● CHECK YOUR UNDERSTANDING
1. Answer these from the passage on value theory:
(a) What two value judgments does it give as examples?
(b) What has served as the guarantor throughout most of recorded history?
(c) What do skeptics and free thinkers typically not believe in?
2. Extend the passage on value theory with a few more paragraphs, picking up right after its final sentence.

____ TEXT SHOWN

When it comes to value theory (ethics and aesthetics) one has a binary choice. Either such value judgments as "This is good/bad" or "That is beautiful/not beautiful" are true or they are not. But clearly they aren't facts in the sense that "Water freezes at 32F/0C" is a fact or "My microwave oven is to the left of my refrigerator" are facts. They aren't facts about the world of things. Clearly, they express opinions. Whatever truth applies to them is the truth of whether or not you really believe what you are saying.

So, how can an opinion become a fact? The only way the ingenuity of man has ever come up with is that there must be some standard or standard-setter independent of the world of stuff and things according to which such statements become factual.

Throughout most of recorded history, the guarantor has been a deity. What is true is what accords with his mind.

We skeptics and free thinkers typically don't believe in deities which means they come up short when trying to claim that an ethical or aesthetic judgment qualifies as factual.

________
____ INFORMATION SHOWN

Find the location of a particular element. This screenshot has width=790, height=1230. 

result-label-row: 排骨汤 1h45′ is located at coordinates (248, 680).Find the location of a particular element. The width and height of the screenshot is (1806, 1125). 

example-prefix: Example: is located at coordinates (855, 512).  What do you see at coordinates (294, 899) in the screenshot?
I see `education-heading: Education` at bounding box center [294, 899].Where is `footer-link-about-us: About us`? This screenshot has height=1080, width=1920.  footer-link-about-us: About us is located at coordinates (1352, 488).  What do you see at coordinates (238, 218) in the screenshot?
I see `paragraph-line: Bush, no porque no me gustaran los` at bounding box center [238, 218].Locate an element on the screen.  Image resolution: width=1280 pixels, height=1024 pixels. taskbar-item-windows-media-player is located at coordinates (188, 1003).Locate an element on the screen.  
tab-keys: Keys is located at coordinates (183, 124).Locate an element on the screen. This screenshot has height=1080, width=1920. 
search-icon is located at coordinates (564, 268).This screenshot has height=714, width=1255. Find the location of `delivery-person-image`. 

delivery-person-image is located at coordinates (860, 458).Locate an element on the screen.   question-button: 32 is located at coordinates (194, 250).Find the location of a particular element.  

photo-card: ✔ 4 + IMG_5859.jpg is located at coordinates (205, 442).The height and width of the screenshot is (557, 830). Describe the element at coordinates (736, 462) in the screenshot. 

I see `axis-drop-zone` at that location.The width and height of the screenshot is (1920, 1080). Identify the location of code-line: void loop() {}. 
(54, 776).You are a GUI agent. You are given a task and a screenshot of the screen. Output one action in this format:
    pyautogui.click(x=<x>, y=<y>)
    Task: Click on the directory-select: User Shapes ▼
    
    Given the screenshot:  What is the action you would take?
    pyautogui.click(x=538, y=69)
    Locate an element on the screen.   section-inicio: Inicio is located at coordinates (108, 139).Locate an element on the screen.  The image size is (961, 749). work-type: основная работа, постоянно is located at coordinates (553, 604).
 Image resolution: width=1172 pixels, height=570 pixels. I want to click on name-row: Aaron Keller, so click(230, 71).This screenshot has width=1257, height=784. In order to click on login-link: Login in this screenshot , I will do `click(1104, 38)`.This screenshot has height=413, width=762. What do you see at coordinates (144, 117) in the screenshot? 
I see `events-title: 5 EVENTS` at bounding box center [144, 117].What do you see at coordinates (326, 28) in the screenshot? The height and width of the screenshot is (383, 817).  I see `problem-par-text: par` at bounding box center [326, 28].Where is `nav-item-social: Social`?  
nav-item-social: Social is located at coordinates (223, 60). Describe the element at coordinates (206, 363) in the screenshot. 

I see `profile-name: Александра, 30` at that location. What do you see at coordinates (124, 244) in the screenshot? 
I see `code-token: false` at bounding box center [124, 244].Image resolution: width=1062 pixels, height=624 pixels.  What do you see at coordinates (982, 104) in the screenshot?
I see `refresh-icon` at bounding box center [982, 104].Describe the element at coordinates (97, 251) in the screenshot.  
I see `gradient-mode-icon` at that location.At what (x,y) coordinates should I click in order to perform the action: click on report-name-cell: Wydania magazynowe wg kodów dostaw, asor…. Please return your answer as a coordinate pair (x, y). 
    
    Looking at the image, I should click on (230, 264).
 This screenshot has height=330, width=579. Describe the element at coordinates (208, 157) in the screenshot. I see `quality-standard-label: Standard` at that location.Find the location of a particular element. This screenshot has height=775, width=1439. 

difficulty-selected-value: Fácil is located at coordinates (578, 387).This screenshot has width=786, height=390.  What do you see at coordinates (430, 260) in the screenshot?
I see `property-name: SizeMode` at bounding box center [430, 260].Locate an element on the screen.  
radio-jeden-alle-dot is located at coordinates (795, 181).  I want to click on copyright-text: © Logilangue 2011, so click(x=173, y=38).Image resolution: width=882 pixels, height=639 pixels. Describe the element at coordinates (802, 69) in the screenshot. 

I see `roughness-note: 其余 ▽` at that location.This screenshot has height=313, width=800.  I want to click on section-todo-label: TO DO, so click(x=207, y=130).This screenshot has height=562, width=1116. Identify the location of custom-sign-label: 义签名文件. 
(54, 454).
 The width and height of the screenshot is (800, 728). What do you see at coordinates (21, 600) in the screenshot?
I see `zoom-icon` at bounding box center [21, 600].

________

● RESPONSES FOR EACH TASK
1.
(a) "This is good/bad" and "That is beautiful/not beautiful"
(b) A deity
(c) Deities

2.
In the clip above, Richard Dawkins was asked how, without making the sort of leap of faith atheists are known to abhor, could there be moral certainty? After recounting many of the abhorrent things one finds in The Bible and Koran, he basically says that, by contrast with the past when such things were decided by scriptural authority and other nonsense, we today discuss and debate and reason and arrive at more rational and humane views.In other words, better opinions and attitudes. Notice, curiously, that he doesn't make any factual claims about ethics or morality. All he says, basically, is that today we're doing our opinions better than they used to in the past because today we have better intellectual tools and we leave religion out of the pictures.

But, of course, even that view is an opinion and not a fact.

And yet, such views as we arrive at by such methods are still not absolutes just as science knows no absolutes other than very basic facts and measurements. No matter how established a theory or law is, it's never out of bounds to question whether it is true or precisely enough stated, and in that sense they really are not facts. Unlike facts, theories and laws are attempts at description. Even if they work every time and in every way possible so far, and even if we treat them much like facts, they are still tentative.

Consensus or majority vote doesn't establish certainty any more than rolling one's eyes at something we disagree with proves it is false.

People believe what people in their day believe, or to be a bit more precise, people tend to believe pretty close to what those in their social or intellectual circle believe. That's the way it is and the way it's always been, and it's obviously true. People in the United States are far more likely to be Christian than Hindu whereas in India the opposite is the case, to take an obvious example.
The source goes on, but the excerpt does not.